ENDOSCOPIC TREATMENT OF ESOPHAGEAL-BRONCHIAL FISTULA IN A PATIENT WITH A LEYDEN MUTATION
DOI:
https://doi.org/10.31618/ESSA.2782-1994.2021.1.69.41Keywords:
endoscopy, bronchoscopy, esophagoscopy, Factor V Leiden, Bronchoesophageal fistula, fistula, bronchus, esophagus.Abstract
Bronchoesophageal Fistula (BEF) is an uncommon condition related to complex thoracic surgery. The development of BEF is usually an indication of the progression of bronchial or lung cancer; whereas the etiology of this illness being recorded as benign is much rarer – not exceeding 4 - 6%. [1, 2].
Surgery is the main method for treating patients who have benign BEF, allowing for the reliable result. At the same time, similar operations are extremely traumatic and are fraught with the development of post-operation complications, especially when concerning patients with genetically determined coagulopathy.

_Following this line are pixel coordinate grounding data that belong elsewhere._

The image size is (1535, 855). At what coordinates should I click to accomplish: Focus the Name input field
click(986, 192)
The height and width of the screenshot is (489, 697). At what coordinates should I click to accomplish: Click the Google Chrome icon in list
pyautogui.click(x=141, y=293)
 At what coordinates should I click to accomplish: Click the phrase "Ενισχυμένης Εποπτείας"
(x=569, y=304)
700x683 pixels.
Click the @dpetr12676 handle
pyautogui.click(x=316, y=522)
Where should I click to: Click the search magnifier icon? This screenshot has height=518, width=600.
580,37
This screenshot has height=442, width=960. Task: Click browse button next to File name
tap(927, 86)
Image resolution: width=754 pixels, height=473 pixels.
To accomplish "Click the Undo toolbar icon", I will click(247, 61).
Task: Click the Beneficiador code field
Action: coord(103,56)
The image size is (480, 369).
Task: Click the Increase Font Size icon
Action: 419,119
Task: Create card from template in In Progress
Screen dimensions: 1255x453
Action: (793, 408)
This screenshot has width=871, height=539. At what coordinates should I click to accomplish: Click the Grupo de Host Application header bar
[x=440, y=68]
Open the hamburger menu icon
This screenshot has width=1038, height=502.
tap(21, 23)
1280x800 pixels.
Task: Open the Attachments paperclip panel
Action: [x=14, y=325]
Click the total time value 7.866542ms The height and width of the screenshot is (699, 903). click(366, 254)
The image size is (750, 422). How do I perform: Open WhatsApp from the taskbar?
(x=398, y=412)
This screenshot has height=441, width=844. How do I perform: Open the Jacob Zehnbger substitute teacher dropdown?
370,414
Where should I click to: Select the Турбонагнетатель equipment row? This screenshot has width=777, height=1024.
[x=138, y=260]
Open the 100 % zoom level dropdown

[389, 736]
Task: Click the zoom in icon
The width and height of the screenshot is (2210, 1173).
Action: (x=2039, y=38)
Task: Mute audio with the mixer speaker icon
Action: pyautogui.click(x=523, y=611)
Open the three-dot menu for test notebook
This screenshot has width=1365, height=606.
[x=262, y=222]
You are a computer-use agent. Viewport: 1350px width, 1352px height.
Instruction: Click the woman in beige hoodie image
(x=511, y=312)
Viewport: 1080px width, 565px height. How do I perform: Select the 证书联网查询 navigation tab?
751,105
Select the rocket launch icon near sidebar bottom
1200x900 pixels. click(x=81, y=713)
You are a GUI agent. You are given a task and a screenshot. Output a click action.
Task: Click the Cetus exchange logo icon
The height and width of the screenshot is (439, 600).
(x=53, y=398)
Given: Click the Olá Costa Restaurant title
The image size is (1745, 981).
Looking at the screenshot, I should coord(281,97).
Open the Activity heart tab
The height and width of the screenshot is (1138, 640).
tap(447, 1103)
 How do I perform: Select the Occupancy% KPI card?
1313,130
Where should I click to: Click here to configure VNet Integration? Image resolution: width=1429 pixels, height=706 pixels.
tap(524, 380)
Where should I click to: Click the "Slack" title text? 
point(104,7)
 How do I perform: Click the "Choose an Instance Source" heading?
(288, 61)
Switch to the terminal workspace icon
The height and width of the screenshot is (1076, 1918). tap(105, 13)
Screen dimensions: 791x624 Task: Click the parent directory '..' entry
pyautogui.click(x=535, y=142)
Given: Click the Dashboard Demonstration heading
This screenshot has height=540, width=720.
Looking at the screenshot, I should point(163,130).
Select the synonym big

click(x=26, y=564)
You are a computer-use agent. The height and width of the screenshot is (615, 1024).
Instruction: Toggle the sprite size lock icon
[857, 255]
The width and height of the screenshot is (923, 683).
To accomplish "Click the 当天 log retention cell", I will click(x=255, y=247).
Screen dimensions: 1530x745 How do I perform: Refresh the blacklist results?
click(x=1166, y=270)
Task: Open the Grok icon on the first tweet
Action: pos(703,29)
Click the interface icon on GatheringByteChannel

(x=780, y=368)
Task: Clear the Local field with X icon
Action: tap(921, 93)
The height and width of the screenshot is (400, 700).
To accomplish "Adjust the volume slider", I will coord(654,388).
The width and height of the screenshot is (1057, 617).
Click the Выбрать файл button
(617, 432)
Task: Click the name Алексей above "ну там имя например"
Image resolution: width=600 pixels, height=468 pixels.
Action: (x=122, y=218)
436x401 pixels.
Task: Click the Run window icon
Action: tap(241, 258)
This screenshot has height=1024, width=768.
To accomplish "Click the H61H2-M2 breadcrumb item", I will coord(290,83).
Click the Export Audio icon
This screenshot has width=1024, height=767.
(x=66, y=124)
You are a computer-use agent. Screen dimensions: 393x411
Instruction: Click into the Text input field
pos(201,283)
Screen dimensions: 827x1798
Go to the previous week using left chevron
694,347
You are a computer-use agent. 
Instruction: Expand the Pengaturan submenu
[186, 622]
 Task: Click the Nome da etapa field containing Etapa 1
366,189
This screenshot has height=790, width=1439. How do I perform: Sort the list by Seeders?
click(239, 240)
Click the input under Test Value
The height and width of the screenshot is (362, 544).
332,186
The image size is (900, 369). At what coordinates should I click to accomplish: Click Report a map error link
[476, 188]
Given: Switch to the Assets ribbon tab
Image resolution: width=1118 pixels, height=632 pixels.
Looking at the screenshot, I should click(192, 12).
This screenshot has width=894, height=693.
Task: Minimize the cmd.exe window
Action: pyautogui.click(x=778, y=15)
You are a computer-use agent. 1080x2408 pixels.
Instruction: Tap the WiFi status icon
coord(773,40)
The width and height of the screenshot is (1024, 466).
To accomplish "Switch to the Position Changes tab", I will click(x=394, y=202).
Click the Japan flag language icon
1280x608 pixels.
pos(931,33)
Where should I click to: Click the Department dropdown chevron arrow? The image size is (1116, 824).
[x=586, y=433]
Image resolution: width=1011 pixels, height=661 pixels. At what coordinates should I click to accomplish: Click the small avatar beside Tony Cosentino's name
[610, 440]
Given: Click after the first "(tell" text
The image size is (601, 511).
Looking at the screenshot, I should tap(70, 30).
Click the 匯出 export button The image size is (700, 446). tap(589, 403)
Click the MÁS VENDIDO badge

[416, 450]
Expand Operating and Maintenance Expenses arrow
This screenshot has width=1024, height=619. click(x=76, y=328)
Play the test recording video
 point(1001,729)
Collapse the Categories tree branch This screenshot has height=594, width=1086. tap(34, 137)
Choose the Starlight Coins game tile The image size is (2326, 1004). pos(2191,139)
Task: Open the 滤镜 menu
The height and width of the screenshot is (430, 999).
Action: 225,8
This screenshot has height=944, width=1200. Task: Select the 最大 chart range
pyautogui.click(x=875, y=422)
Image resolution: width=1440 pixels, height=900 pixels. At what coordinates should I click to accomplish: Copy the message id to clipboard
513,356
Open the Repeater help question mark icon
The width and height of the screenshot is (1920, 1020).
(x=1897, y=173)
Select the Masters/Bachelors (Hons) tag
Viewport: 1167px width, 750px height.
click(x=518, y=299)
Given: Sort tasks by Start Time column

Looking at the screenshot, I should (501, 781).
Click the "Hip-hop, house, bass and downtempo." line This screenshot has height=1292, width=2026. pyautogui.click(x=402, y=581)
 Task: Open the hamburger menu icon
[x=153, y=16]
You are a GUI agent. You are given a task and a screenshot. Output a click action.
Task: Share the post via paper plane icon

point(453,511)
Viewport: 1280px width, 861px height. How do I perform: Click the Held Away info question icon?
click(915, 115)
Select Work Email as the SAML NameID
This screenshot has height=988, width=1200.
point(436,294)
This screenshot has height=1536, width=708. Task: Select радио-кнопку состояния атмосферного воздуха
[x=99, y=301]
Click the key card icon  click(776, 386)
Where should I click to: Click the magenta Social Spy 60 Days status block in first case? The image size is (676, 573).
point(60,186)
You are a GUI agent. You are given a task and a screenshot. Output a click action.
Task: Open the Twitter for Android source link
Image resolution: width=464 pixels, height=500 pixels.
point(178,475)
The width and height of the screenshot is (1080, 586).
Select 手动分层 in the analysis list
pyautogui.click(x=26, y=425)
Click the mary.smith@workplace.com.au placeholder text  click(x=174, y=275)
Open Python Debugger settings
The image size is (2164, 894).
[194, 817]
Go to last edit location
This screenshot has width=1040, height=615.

Factor V Leiden mutation is a hereditary coagulopathy in which there is a point mutation in the gene that encodes blood coagulation factor V. Factor V Leiden mutation is the most common cause of the hereditary disposition to thrombosis, heart attacks, strokes in Europeans. The frequency of occurence among the population of the USA is 4 – 6% [3].
We present our own observation of successful endoscopic surgery to treat BEF in a patient with Factor V Leiden mutation and chronic pulmonary embolism.